New help to buy scheme launches next month

Property Reporter
30th November 2020
FTB 777

Homes England has announced that the new Help to Buy: Equity Loan scheme will launch next month, with first-time-buyers able to apply from December 16th.

The new scheme, solely for first-time buyers, will go live next year and last until 2023.

Housebuilders have entered contracts for the new scheme and are already marketing their new builds. Eligible buyers will be able to reserve their homes from mid-December and get the keys to move in from April 1, 2021.

Will German, Homes England help-to-buy director, said: "We're pleased we can help homebuyers with smaller deposits to own a home, at a time where there are fewer options open to them.

"Housing, like most sectors, has experienced a slowdown during the Covid-crisis. But help-to-buy continues to give homebuilders the confidence to keep on building at a more crucial time than ever."

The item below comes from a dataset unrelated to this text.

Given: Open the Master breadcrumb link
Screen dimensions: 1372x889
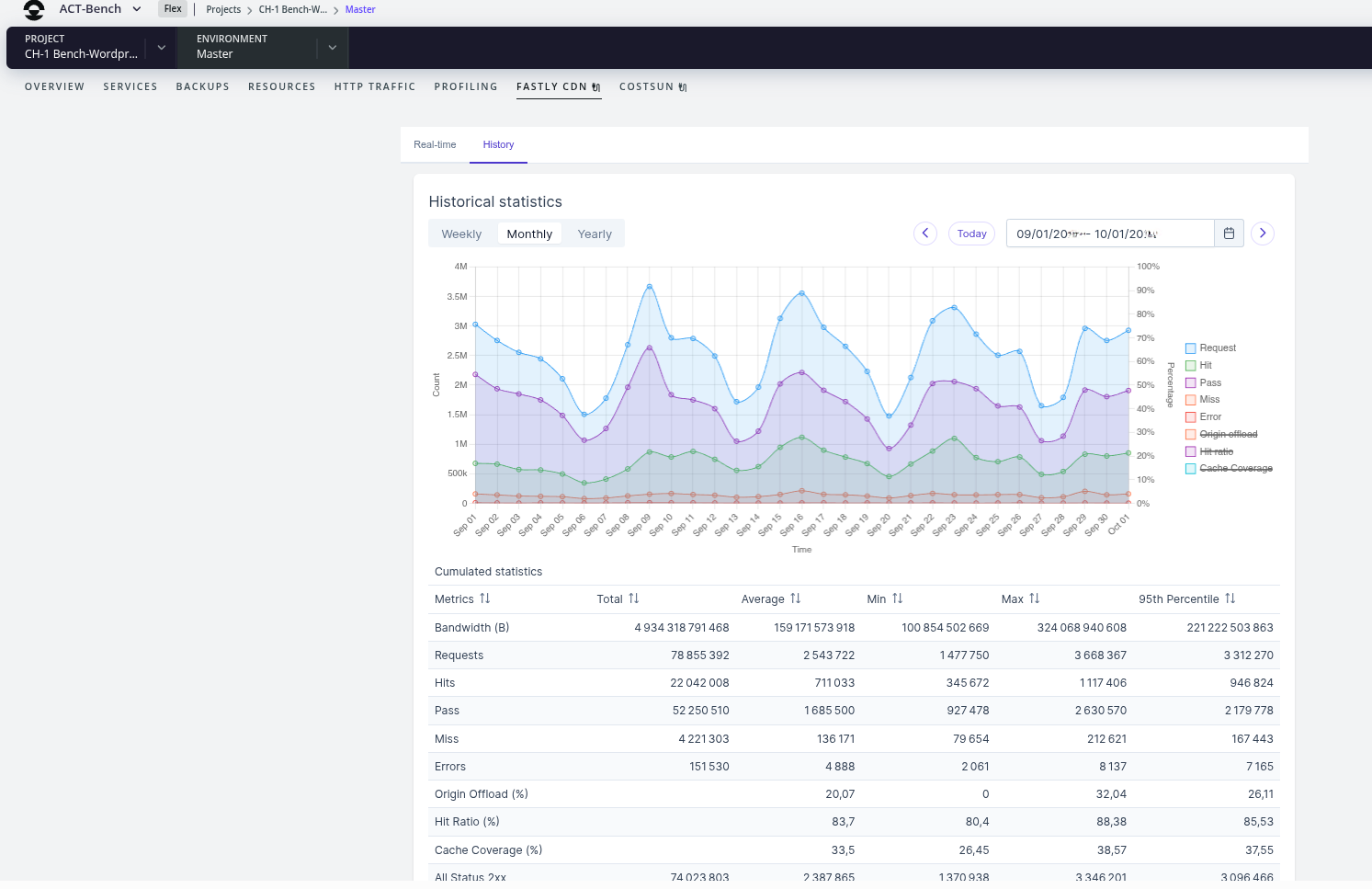Looking at the screenshot, I should [x=360, y=9].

New help-to-buy aims to drive up standards

Homebuilders selling under the new scheme must meet more stringent quality conditions. They have to follow the homebuilders' consumer code, the new home's ombudsman, and the building safety charter. They must also display their Home Builders Federation star ratings when they advertise homes and give buyers a new home warranty before they complete their purchase.

Brokers Hank Zarihs Associates said a better-targeted scheme where quality standards were raised was something property development lenders were keen to see.

The new scheme is set at 1.5 times the average first-time buyer price in different regions in England to ensure the value of such properties isn't inflated.

The government has said the new scheme won't cover leaseholder homes where some developers were increasing ground rents at alarming rates.

The scheme was launched in 2013 and has helped more than 270,000 people, 82%of which were first-time buyers, into homeownership. Buyers can buy with a deposit of as little as 5%with 40% of the property's value in London, or 20% elsewhere, covered by a government loan.